BEGIN Extracted information

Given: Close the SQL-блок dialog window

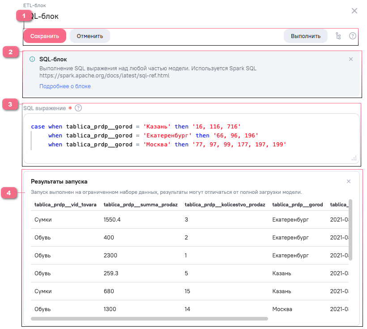Looking at the screenshot, I should point(354,11).
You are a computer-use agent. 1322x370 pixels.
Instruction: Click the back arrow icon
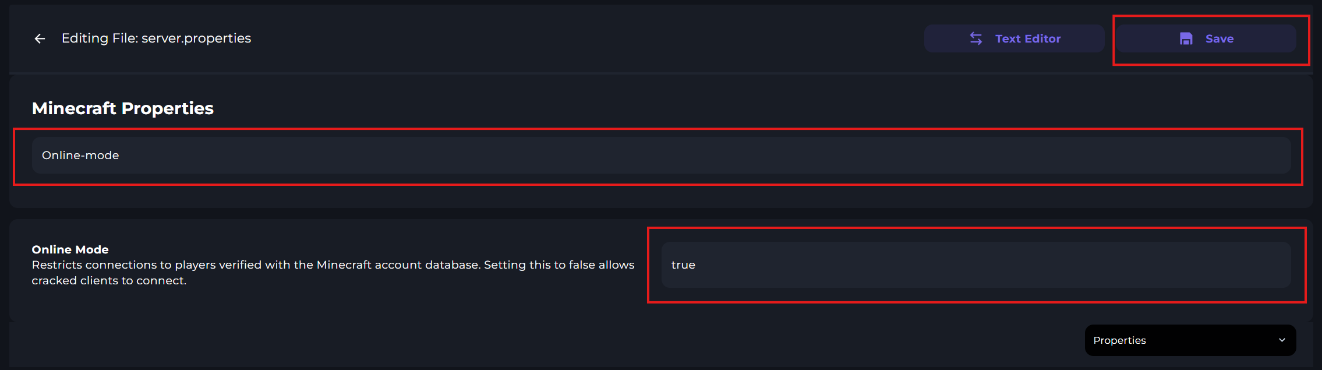click(x=40, y=38)
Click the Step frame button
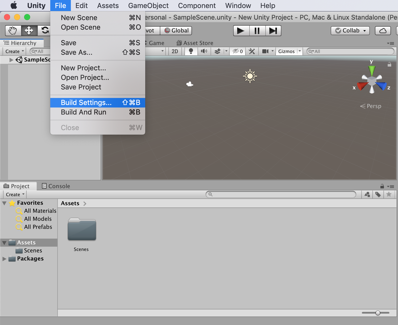398x325 pixels. coord(273,31)
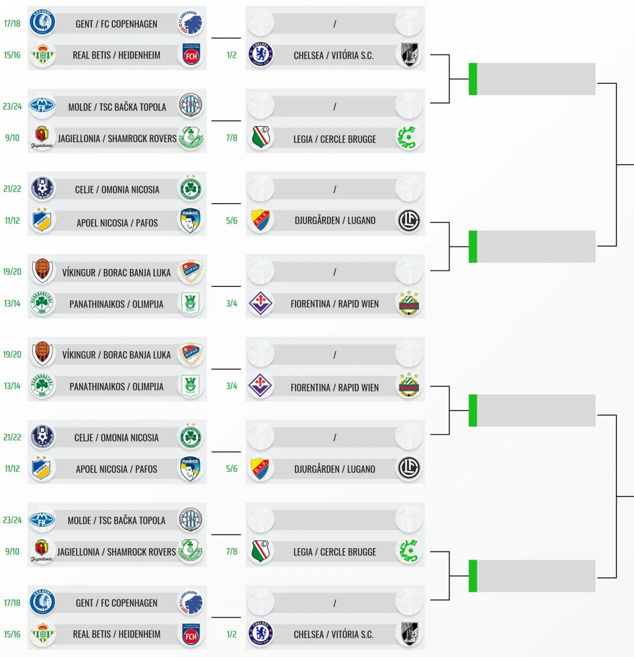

END Extracted information

[Brief]
Please copy every record above exactly, but leave the pictures out.

[Solution]
Given: Close the SQL-блок dialog window

Looking at the screenshot, I should point(354,11).
You are a computer-use agent. 1322x370 pixels.
Instruction: Click the back arrow icon
click(x=40, y=38)
Click the Step frame button
398x325 pixels. coord(273,31)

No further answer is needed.